Infotech Lead Asia: India has lost about 10 percent share of the global BPO market in the last five years to destinations like China, the Philippines and Brazil, raising concerns for the $20-billion Indian BPO industry.
Countries like Malaysia, China and the Philippines in Asia; Egypt and Morocco in North Africa; Brazil, Mexico, Chile and Columbia in Latin America; and Poland and Ireland in Europe are emerging as attractive destinations for voice contracts, posing a significant threat to Indian firms, according to India’s Economic Survey.

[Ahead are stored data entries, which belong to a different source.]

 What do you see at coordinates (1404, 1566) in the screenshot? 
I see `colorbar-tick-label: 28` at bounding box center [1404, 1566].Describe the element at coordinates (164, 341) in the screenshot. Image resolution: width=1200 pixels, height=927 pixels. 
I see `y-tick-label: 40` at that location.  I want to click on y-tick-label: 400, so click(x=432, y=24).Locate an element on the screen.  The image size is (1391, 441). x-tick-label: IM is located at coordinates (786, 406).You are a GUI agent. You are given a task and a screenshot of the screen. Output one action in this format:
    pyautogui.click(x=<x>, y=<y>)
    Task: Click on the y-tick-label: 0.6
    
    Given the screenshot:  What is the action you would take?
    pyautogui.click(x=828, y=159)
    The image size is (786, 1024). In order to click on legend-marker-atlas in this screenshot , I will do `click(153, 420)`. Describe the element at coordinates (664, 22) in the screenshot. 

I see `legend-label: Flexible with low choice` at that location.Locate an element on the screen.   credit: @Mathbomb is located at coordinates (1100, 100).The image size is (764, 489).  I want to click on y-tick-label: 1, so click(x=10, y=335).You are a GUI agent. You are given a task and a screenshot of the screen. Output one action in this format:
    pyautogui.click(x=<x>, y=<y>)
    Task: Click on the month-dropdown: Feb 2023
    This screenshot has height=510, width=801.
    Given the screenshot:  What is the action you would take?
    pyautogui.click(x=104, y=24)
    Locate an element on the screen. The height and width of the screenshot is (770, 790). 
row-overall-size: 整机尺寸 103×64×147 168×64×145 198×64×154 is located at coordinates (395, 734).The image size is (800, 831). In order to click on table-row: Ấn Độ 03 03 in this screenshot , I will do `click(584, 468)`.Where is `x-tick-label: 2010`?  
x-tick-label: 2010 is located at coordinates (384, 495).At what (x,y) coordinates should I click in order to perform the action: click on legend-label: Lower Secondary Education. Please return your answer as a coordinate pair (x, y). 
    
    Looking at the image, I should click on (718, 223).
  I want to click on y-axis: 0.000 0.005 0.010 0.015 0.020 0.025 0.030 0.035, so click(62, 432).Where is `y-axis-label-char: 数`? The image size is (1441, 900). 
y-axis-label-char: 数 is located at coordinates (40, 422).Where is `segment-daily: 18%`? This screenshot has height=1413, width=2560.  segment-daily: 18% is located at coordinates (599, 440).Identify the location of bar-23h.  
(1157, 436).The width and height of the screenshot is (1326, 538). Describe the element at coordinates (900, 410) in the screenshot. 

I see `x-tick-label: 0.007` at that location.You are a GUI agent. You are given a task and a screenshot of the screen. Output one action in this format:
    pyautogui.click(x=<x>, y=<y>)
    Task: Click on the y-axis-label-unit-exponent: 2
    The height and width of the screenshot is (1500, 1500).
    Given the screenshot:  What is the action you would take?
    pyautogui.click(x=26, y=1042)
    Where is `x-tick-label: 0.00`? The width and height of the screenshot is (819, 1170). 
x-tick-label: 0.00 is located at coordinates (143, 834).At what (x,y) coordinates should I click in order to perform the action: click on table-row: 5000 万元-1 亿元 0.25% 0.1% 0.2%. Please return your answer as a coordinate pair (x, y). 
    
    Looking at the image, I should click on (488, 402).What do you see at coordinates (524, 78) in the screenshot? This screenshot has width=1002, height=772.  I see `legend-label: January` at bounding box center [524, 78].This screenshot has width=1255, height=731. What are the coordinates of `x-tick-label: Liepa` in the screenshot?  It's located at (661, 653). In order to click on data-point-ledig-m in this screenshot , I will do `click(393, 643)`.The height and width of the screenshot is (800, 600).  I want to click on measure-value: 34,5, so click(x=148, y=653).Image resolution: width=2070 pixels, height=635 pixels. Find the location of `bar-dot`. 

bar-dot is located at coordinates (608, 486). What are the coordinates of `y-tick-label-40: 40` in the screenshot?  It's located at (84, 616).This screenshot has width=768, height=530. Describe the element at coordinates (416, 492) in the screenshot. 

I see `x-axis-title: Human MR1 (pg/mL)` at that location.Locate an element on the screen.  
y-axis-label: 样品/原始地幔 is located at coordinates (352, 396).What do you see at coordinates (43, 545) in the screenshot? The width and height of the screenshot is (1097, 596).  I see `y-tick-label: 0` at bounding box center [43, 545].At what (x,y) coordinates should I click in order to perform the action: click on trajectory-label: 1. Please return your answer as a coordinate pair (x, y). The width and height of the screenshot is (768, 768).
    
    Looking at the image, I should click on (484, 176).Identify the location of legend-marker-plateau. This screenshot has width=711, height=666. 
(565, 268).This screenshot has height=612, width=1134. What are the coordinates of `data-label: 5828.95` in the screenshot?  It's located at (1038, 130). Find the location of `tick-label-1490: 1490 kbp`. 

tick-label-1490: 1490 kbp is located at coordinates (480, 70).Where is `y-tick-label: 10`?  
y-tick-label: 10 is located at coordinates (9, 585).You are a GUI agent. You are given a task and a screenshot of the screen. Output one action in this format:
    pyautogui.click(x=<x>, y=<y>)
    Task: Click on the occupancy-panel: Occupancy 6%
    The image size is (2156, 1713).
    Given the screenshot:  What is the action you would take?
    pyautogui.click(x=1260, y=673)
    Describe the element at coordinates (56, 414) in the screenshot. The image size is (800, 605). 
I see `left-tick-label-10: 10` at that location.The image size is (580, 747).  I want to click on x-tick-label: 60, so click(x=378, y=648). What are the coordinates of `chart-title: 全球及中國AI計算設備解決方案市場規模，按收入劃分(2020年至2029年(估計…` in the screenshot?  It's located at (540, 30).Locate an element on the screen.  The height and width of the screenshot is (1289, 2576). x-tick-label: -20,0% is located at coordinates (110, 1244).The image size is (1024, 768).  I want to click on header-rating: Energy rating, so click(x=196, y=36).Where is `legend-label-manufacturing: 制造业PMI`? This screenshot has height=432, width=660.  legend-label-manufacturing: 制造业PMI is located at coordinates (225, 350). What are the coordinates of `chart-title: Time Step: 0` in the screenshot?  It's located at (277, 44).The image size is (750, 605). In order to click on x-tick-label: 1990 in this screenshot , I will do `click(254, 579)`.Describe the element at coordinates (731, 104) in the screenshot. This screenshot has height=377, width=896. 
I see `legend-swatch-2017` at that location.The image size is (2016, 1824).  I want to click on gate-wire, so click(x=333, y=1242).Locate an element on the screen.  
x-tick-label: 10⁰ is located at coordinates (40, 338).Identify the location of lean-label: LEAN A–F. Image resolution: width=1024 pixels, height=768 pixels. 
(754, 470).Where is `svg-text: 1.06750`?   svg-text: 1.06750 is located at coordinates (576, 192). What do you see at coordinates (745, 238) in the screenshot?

India’s Economic Survey — tabled one day before the Union Budget 2013-14, said: “According to Nasscom, in the last five years, India has lost about 10 per cent market share to the rest of the world in the world BPO space, most of which is in the voice contract segment.”
Nasscom says in FY 13, IT services would account for $50 billion, while Business Process Management (BPM or BPO) and Engineering services would contribute $20 billion and $10 billion, respectively, according to a PTI report.
In terms of competition, though China faces challenges like language proficiency, it is making large investments in the mission mode to increase English proficiency. “Thus, (China) may eventually emerge as a threat to India,” it added.
The Philippines, which is the second largest destination for outsourcing, is also a serious competitor having developed both the hardware and software segments of IT.
Outsourcing has become a national issue in many developed countries like the US and the UK, who are supporting the local BPO industry through various means.
“In such a situation, the Indian BPO industry needs to gear up to address the challenges. Information campaigns to dispel the myths and fears about outsourcing needs to be undertaken by the industry in the developed economies,” it said.
In the overall IT and IT-enabled services space, new competitors like China, Israel and the Philippines have emerged in recent years.
Between 2005 and 2011, the annual average growth of IT-ITeS services was 69 percent in the Philippines, 28 percent in Sri Lanka, 59 percent in Ukraine, 27 percent in the Russian Federation, 37 percent in Argentina and 35 percent in Costa Rica.
“Even if in some cases the export values are relatively low, the average annual growth of computer services in these economies is well above the average of the top exporters,” it said.